In [27]:
!pip install contractions
! pip install statistics
# Dataset: https://s3.amazonaws.com/amazon-reviews-pds/tsv/amazon_reviews_us_Beauty_v1_00.tsv.gz



In [28]:
import pandas as pd
import numpy as np
import nltk
import re
from nltk.corpus import stopwords, wordnet
from nltk.tokenize import TweetTokenizer
from nltk.stem import WordNetLemmatizer
import contractions
from statistics import mean
from sklearn.feature_extraction.text import TfidfVectorizer
from sklearn.model_selection import train_test_split
from sklearn.metrics import accuracy_score, confusion_matrix, f1_score, recall_score, precision_score

In [29]:
nltk.download('wordnet', quiet=True)
nltk.download('stopwords', quiet=True)
nltk.download('omw-1.4', quiet=True)
nltk.download('punkt', quiet=True)
nltk.download('averaged_perceptron_tagger', quiet=True)

True

##### Defining stop words to be removed from the review dataset

In [30]:
stop_words = ['i', 'me', 'my', 'myself', 'we', 'our', 'ours', 'ourselves', 'you', "you're", "you've", "you'll", "you'd", 'your', 'yours', 'yourself', 'yourselves', 'he', 'him', 'his', 'himself', 'she', "she's", 'her', 'hers', 'herself', 'it', "it's", 'its', 'itself', 'they', 'them', 'their', 'theirs', 'themselves', 'what', 'which', 'who', 'whom', 'this', 'that', "that'll", 'these', 'those', 'am', 'is', 'are', 'was', 'were', 'be', 'been', 'being', 'have', 'has', 'had', 'having', 'do', 'does', 'did', 'doing', 'a', 'an', 'the', 'and', 'but', 'if', 'or', 'because', 'as', 'until', 'while', 'of', 'at', 'by', 'for', 'with', 'about', 'to', 'from', 'on', 'here', 'there', 'when', 'where', 'why', 'how', 'd', 'll', 'm', 'o', 're', 've', 'y', 'ain']

## Read Data

##### Reading data from https://s3.amazonaws.com/amazon-reviews-pds/tsv/amazon_reviews_us_Beauty_v1_00.tsv.gz using read_csv function from pandas. Here this function will first uncompress the gzip file using gzip tool and then read the data from tsv file into pandas dataFrame.

In [31]:
data = pd.read_csv('https://s3.amazonaws.com/amazon-reviews-pds/tsv/amazon_reviews_us_Beauty_v1_00.tsv.gz', compression='gzip', sep='\t', on_bad_lines='skip')

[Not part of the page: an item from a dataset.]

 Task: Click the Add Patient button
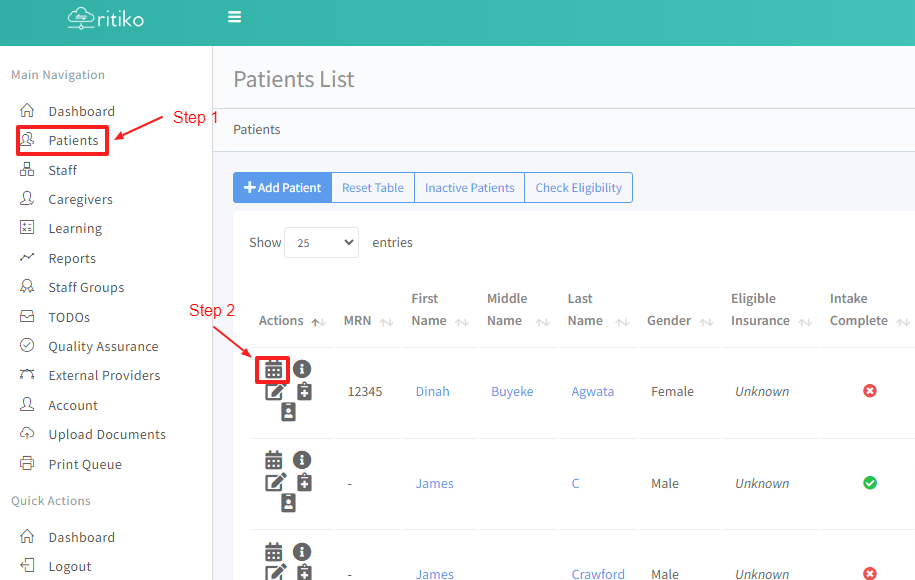282,188
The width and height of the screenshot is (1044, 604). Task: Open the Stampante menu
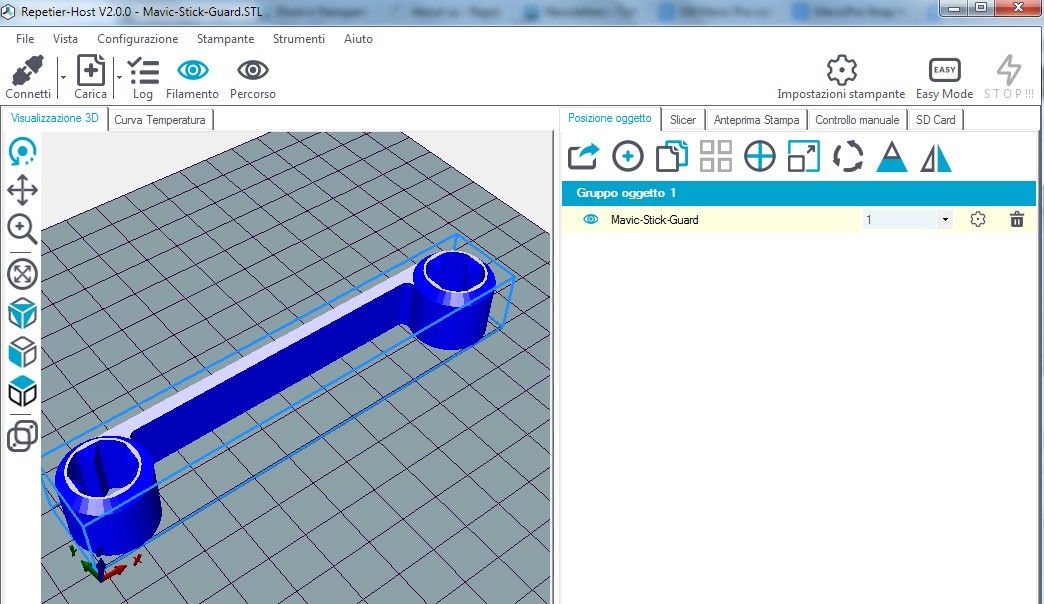tap(225, 39)
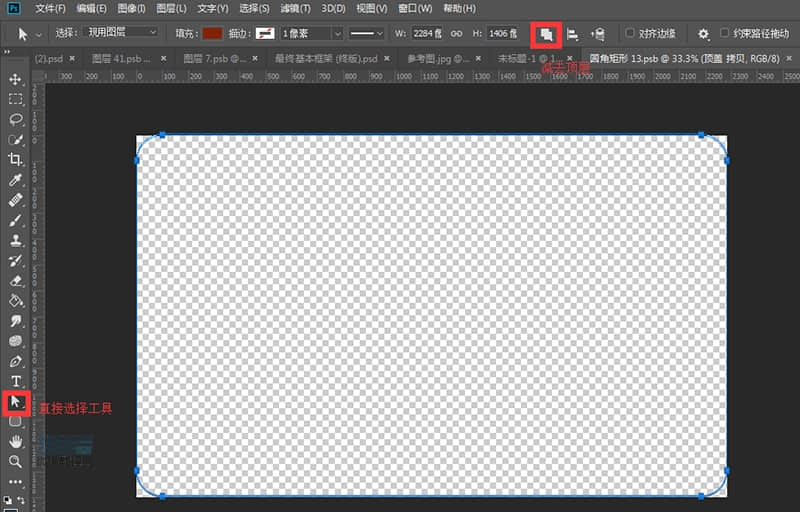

  data = pd.read_csv('https://s3.amazonaws.com/amazon-reviews-pds/tsv/amazon_reviews_us_Beauty_v1_00.tsv.gz', compression='gzip', sep='\t', on_bad_lines='skip')


## Keep Reviews and Ratings

##### Extracting just the star_rating and review_body columns from the entire dataFrame. 
##### Also dropped all the nan values from the dataset.

In [32]:
data = data.loc[:, ["star_rating", "review_body"]]
data = data.dropna()
data = data.reset_index(drop = True)

##### Divided the dataset into 3 classes such that star_rating 1&2 belong to class 1, star_rating 3 belongs to class 2, and star_rating 4&5 belong to class 3.

In [33]:
def classifyRatingGroup(x):
    if x==1 or x==2 or x=='1' or x=='2':
        return 1
    elif x==3 or x=='3':
        return 2
    elif x==4 or x==5 or x=='4' or x=='5':
        return 3
data['rating_group'] = data['star_rating'].apply(classifyRatingGroup)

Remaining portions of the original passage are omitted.